On February 6, 1951, a Pennsylvania Railroad train derailed on a temporary wooden trestle in Woodbridge, New Jersey, killing 85 passengers. It remains New Jersey's deadliest train wreck, the deadliest U.S. derailment since 1918, and the deadliest peacetime rail disaster in the United States.

Description 
Around 5 p.m. on Tuesday, February 6, 1951, Pennsylvania Railroad Train No. 733 left Exchange Place in Jersey City. An express train to Bay Head via the North Jersey Coast Line, No. 733 was crowded that day due to a labor strike on the nearby Jersey Central Railroad. It carried over 1,000 passengers in 11 cars drawn by PRR K4 4-6-2 steam locomotive No. 2445.

That afternoon, rail traffic through Woodbridge was being diverted onto a temporary wooden trestle and a shoofly near Fulton Street, allowing laborers building the New Jersey Turnpike to work on the main line.

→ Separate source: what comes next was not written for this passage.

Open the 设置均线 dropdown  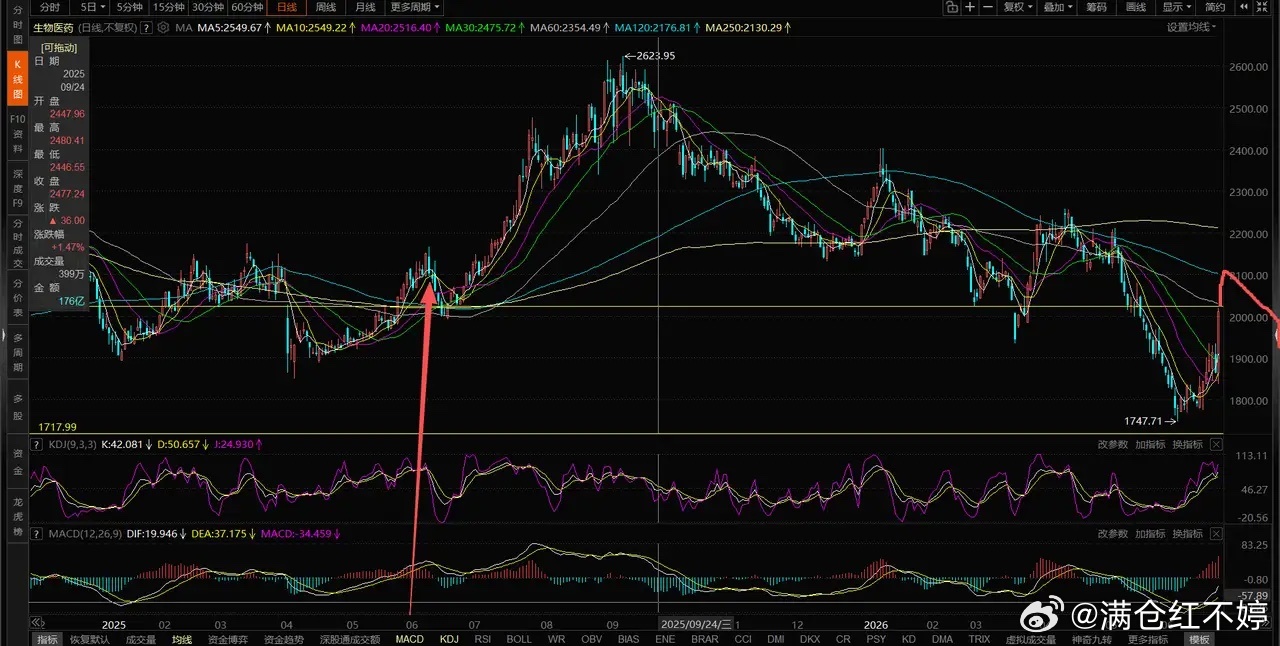click(x=1191, y=27)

A notice had gone out to train engineers in late January: after 1:01 p.m. on February 6, they were to proceed through Woodbridge not at the normal  but at .

Before Train No. 733 left Jersey City, conductor John Bishop reminded engineer Joseph Fitzsimmons about the speed restriction. It was not the railroad's practice to install warning lights in such cases, and Fitzsimmons failed to slow the train as it approached Woodbridge. Bishop, alarmed at the train's speed, tried to pull the emergency cord, but the crush of passengers made it impossible.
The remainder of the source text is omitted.